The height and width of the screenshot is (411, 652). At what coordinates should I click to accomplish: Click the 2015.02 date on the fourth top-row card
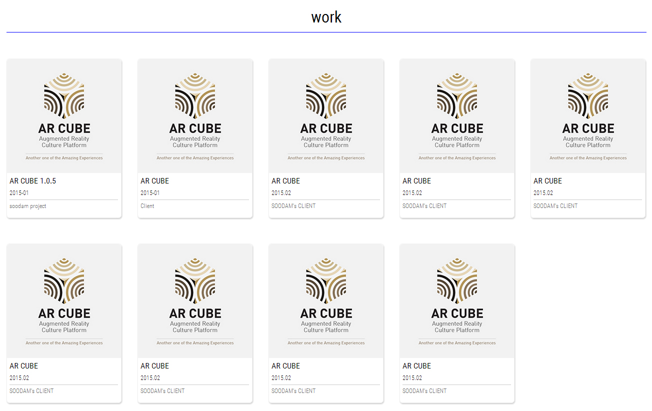click(412, 193)
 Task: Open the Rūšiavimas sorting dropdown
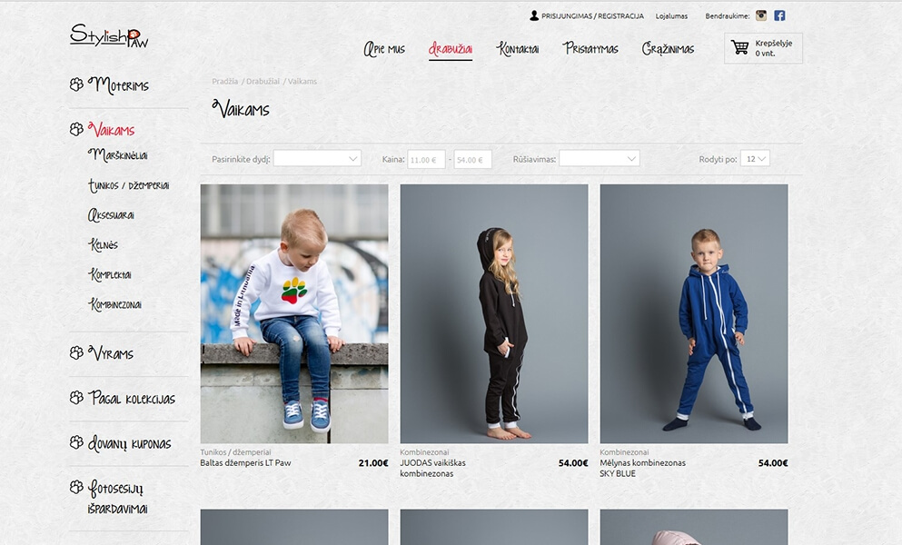pos(600,158)
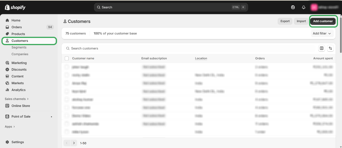Click the sort customers icon
This screenshot has height=148, width=342.
point(331,48)
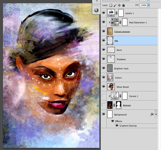Hide the Mixer Brush layer
This screenshot has height=150, width=161.
[104, 87]
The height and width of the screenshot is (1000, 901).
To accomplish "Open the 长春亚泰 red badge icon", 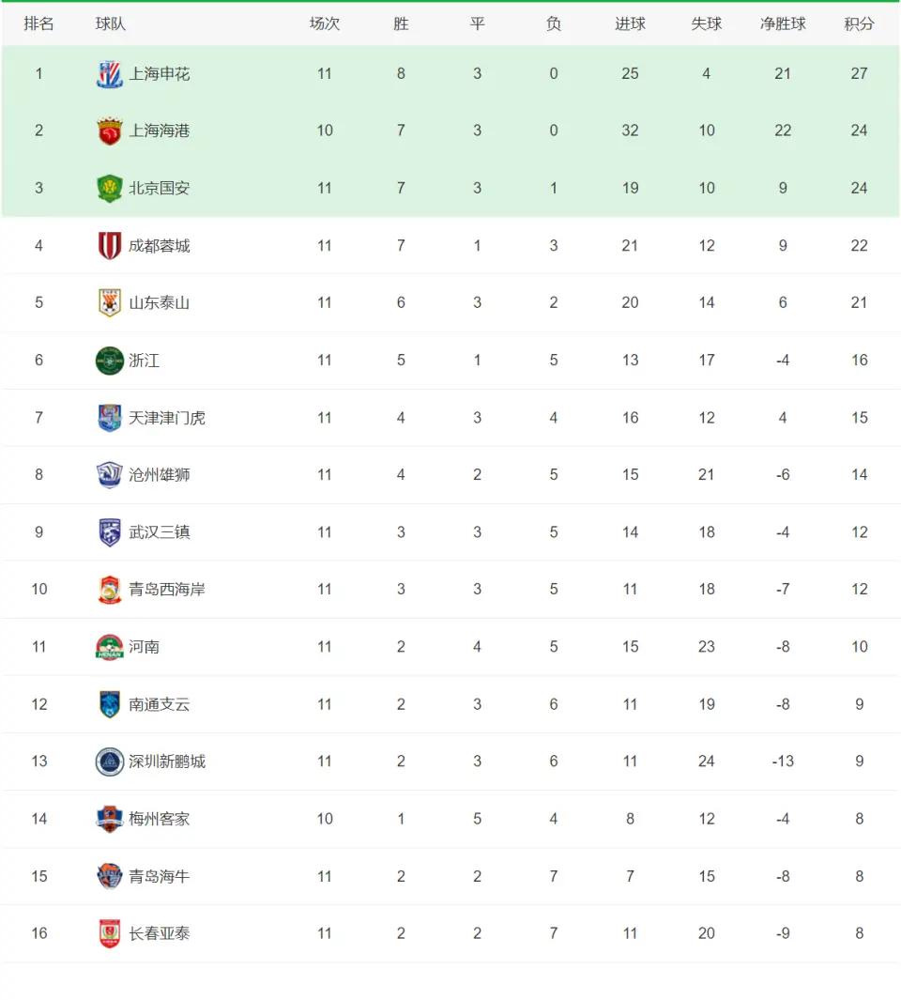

==============================

| THE PROBLEM |
If a line holds an image, leave the image out; retype everything else in the entries exactly.

| SOLUTION TO THE PROBLEM |
The height and width of the screenshot is (411, 652). At what coordinates should I click to accomplish: Click the 2015.02 date on the fourth top-row card
click(412, 193)
 Task: Open the Rūšiavimas sorting dropdown
pos(600,158)
Click the sort customers icon
This screenshot has height=148, width=342.
point(331,48)
Hide the Mixer Brush layer
This screenshot has height=150, width=161.
[104, 87]
The height and width of the screenshot is (1000, 901).
To accomplish "Open the 长春亚泰 red badge icon", 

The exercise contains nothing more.